TMC114-C214: Trial of TMC114 Administered With Low Dose Ritonavir (RTV) in HIV-1 Infected Treatment Experienced Patients

Primary Outcome Measures:

• Number of Participants with Viral load <400 copies/mL per TLOVR algorithm at Week 48 (Per Protocol Population) [ Time Frame: 48 weeks ]
  

Secondary Outcome Measures:

• Number of Participants with Adverse Events [ Time Frame: 96 weeks ]
  
• Number of Participants With Viral load <400 copies/mL per TLOVR Algorithm at Week 96 (Per Protocol Population) [ Time Frame: 96 Weeks ]
  

Study TMC114-C214 is a randomized (patients are assigned to different treatment groups based on chance), controlled, open-label trial to compare the efficacy (effectiveness), safety and tolerability of TMC114 boosted with low dose ritonavir (RTV) versus Kaletra (LPV)/RTV in treatment-experienced HIV-1 infected patients.

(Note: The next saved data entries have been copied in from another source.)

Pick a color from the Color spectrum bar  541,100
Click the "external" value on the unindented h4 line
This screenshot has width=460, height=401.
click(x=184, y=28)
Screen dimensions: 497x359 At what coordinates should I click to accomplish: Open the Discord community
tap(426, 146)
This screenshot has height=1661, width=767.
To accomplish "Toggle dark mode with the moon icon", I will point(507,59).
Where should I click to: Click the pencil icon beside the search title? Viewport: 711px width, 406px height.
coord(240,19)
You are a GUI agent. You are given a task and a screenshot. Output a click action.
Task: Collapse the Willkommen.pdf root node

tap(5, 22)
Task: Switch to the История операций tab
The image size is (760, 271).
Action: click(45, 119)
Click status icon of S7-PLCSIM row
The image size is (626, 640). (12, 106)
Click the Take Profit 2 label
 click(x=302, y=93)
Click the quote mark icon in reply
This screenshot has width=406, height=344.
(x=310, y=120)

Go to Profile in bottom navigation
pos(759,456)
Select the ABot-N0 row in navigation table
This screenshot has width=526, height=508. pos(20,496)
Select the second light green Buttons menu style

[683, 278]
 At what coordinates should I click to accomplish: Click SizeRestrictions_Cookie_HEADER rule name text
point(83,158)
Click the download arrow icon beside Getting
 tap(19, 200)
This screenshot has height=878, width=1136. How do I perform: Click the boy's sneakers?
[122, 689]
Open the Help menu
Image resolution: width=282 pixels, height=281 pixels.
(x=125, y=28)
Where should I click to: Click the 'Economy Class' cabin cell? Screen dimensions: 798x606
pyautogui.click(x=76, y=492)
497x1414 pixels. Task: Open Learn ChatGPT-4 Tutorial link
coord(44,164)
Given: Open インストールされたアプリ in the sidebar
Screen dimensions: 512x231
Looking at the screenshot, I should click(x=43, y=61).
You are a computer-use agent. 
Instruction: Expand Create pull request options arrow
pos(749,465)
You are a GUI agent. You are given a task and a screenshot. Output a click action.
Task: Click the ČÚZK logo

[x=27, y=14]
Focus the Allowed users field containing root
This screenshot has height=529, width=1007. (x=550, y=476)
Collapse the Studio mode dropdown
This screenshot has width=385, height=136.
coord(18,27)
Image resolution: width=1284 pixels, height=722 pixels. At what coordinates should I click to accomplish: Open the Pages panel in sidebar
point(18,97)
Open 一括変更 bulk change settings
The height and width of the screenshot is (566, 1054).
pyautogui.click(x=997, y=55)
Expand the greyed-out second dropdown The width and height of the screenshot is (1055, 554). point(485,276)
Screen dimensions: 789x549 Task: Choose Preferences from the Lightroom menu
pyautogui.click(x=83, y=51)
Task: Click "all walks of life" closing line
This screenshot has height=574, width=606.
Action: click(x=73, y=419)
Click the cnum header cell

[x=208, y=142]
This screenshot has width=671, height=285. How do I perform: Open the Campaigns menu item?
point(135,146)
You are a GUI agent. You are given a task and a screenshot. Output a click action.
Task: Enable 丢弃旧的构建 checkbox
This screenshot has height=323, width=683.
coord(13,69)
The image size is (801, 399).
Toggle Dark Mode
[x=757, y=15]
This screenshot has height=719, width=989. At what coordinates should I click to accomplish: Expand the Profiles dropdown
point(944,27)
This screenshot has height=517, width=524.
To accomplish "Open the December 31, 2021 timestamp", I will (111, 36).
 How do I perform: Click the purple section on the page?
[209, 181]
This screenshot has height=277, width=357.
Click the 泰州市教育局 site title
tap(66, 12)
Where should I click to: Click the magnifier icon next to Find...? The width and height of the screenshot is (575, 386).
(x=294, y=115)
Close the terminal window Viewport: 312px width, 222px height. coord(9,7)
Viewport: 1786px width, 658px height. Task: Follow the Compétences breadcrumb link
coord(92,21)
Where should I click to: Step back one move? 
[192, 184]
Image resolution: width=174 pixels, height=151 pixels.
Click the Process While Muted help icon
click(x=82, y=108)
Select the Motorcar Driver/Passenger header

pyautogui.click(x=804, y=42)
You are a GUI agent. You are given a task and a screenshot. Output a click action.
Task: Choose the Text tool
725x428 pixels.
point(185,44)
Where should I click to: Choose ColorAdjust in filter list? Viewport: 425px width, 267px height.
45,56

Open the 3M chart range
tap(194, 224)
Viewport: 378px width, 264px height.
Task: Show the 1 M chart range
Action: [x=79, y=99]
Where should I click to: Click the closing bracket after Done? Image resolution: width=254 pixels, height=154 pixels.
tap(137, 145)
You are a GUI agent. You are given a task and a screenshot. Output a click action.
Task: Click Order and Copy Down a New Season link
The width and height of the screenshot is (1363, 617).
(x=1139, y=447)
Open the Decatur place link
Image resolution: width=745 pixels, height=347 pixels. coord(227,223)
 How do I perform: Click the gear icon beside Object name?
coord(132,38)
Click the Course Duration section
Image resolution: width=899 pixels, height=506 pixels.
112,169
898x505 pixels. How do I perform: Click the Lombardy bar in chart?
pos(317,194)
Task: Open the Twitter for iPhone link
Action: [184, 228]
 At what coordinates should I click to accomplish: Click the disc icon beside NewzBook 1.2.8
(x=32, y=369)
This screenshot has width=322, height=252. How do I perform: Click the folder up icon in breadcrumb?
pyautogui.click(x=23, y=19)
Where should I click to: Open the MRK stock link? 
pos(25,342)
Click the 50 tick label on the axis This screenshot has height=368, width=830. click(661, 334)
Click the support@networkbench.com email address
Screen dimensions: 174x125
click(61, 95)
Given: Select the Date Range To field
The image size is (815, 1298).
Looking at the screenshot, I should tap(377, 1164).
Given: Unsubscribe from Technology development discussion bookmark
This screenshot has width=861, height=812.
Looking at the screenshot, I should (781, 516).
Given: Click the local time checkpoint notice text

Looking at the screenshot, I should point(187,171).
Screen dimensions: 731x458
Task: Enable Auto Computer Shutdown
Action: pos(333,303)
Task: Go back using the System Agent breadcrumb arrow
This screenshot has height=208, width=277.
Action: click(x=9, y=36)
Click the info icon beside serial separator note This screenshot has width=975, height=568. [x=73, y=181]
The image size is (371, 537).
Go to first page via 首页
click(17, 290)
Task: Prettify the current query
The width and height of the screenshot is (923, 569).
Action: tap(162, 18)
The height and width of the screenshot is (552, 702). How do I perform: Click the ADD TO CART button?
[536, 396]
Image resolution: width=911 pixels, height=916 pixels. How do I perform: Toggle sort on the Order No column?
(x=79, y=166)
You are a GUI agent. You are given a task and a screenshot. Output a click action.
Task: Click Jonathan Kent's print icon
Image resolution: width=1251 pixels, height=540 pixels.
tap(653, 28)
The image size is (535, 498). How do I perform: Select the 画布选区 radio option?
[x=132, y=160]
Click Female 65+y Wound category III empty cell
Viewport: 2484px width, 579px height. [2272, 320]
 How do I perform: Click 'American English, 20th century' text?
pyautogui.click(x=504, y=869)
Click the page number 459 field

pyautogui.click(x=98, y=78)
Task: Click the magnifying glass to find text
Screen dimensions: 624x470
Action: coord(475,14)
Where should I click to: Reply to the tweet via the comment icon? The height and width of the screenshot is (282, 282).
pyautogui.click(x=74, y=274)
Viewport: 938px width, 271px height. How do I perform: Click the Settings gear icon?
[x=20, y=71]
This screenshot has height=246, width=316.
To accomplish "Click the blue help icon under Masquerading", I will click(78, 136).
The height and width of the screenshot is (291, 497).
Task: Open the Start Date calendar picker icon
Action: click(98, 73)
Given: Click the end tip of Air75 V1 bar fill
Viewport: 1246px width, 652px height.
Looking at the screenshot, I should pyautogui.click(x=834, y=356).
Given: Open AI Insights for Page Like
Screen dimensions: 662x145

This research study will look at the safety of TMC114 and effectiveness in reducing the amount of HIV(viral load) in the blood. People included in this study will have received either Non-Nucleoside Reverse Transcriptase Inhibitors (NNRTIs) or Protease Inhibitors (PIs) or both. The duration of the study will be approximately 106 weeks, which includes a 4 to 6 week screening period, 96-week treatment period, and 4-week follow-up period. TMC114 300mg are orange tablets where 2 tablets are taken by mouth twice a day with 1 tablet of Ritonavir. Kaletra (LPV/RTV) is either a tablet or capsule taken twice a day. The oral capsule contains 133.3 mg LPV, 33.3 mg RTV and the film-coated tablet is available for oral administration in a strength of 200 mg of lopinavir and 50 mg of ritonavir. Dosing for all medication will occur for 96 weeks and you will be randomly assigned to either TMC114 or Kaletra.